▶ TASK TO CARRY OUT
Arrange the lines of the records below as a Markdown table with the columns Row and Line, beginning with the line containing "Locate an element" and continuing through the line containing "(705, 423).". Number each line in Row, and omit any blank lines.

▶ INPUT FOR THIS TASK

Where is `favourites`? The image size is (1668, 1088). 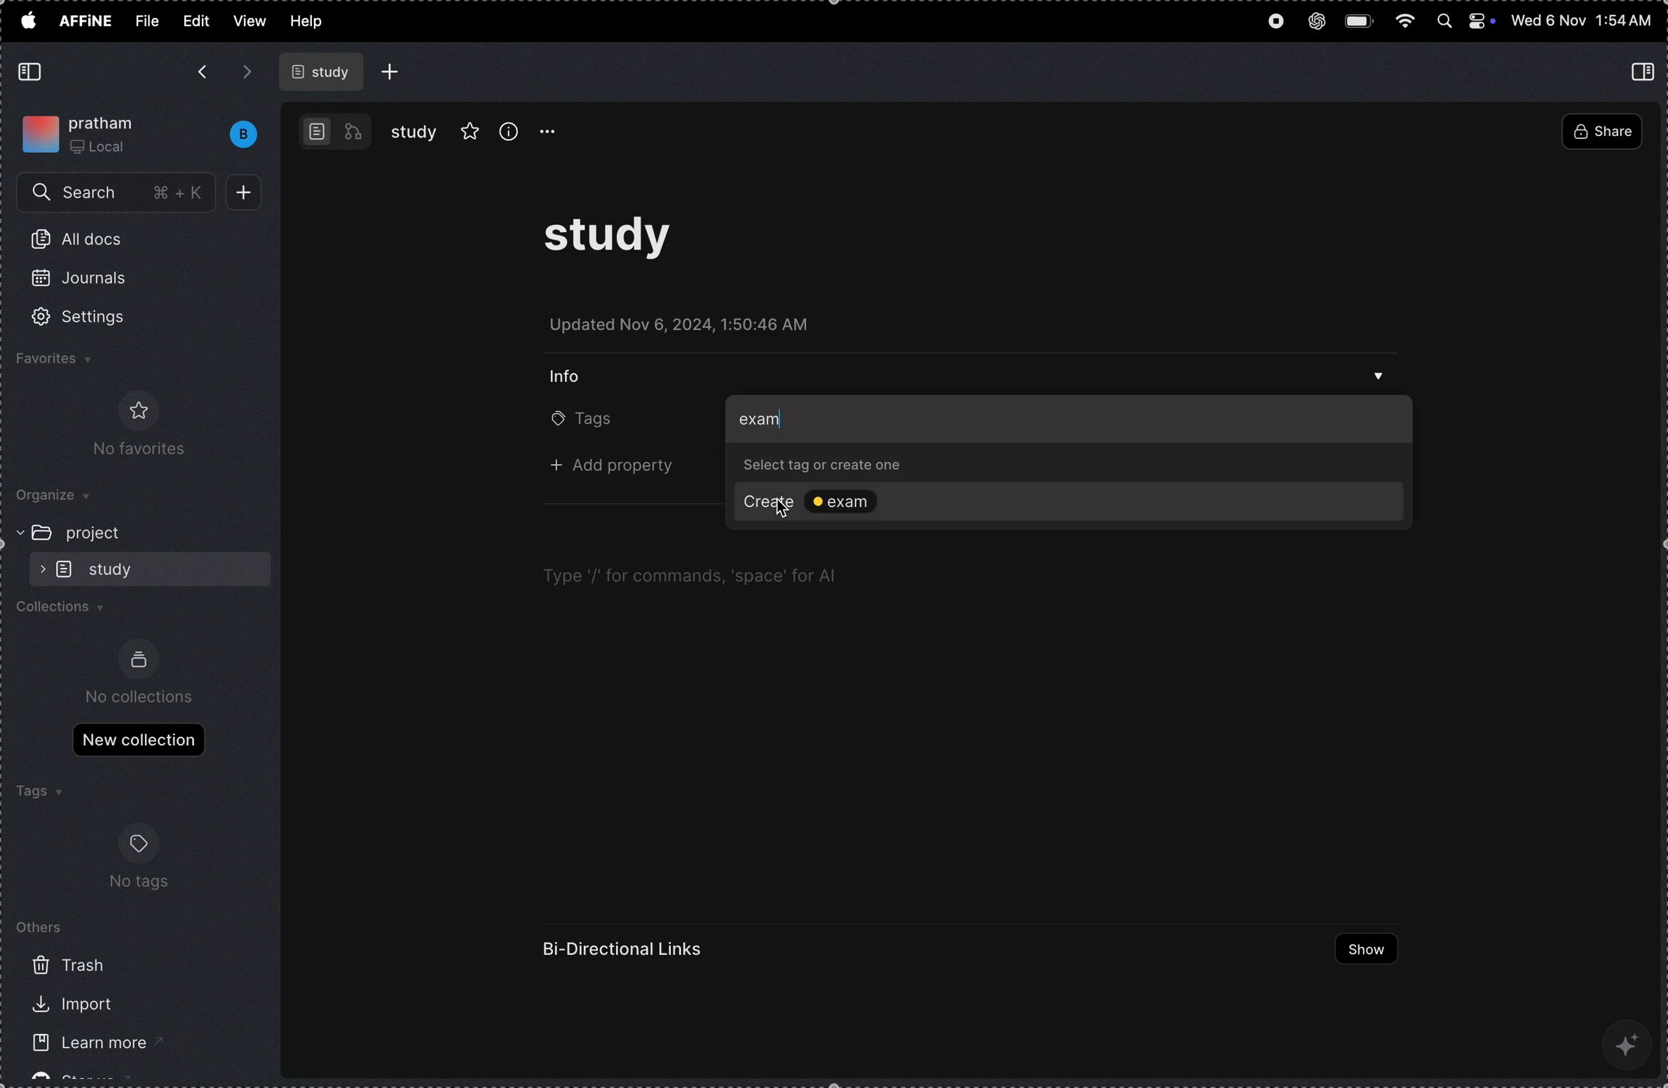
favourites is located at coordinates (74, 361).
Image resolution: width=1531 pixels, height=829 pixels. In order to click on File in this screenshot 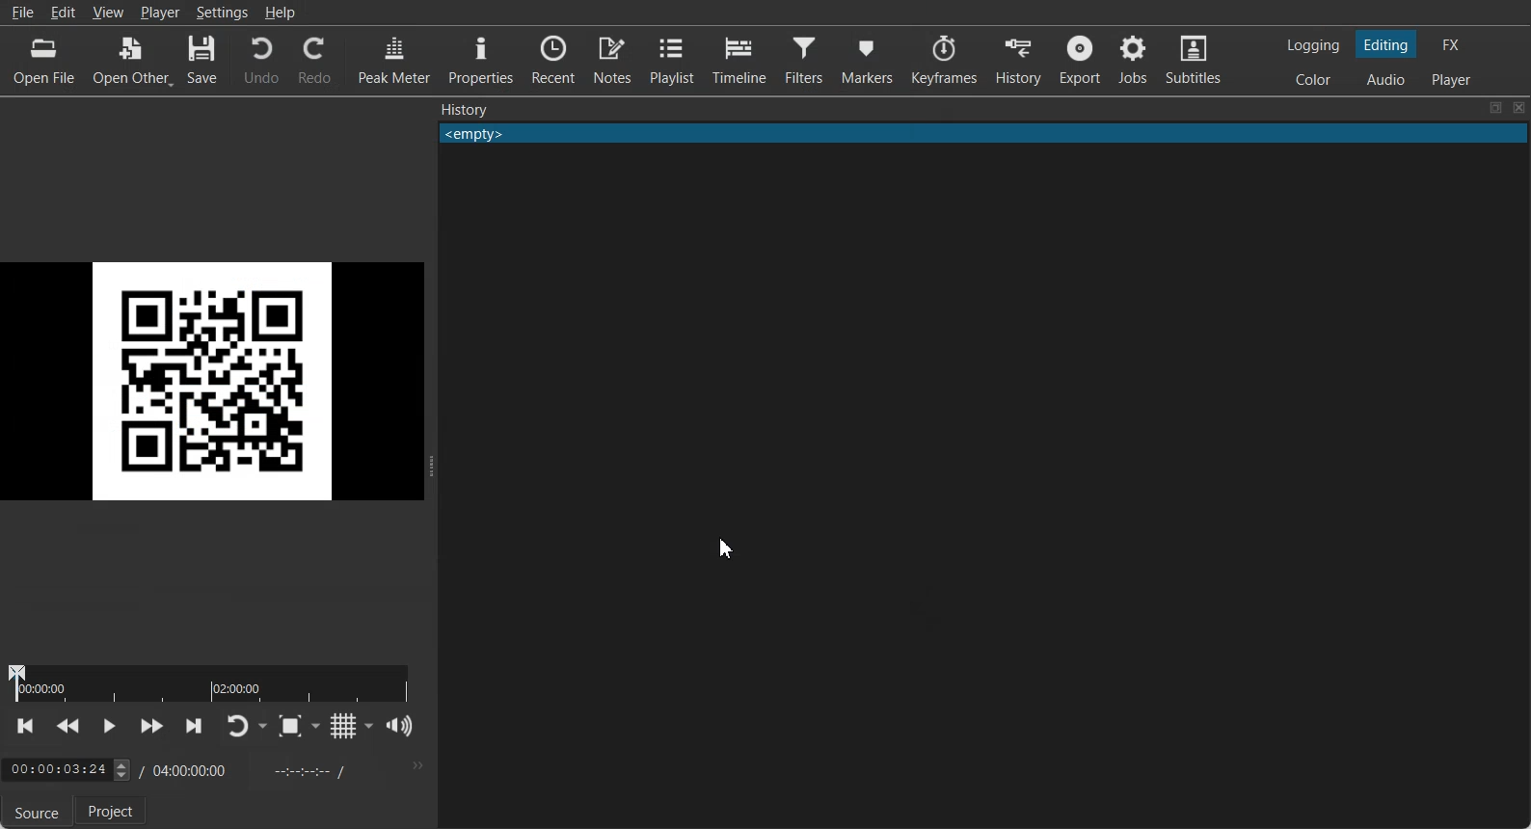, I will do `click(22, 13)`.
---
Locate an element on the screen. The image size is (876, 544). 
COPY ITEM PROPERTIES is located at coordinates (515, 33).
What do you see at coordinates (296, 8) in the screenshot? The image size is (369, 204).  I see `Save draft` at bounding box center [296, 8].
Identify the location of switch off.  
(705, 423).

▶ EXERCISE OUTPUT
| Row | Line |
|---|---|
| 1 | Locate an element on the screen. The image size is (876, 544).  |
| 2 | COPY ITEM PROPERTIES is located at coordinates (515, 33). |
| 3 | What do you see at coordinates (296, 8) in the screenshot? The image size is (369, 204).  I see `Save draft` at bounding box center [296, 8]. |
| 4 | Identify the location of switch off.   |
| 5 | (705, 423). |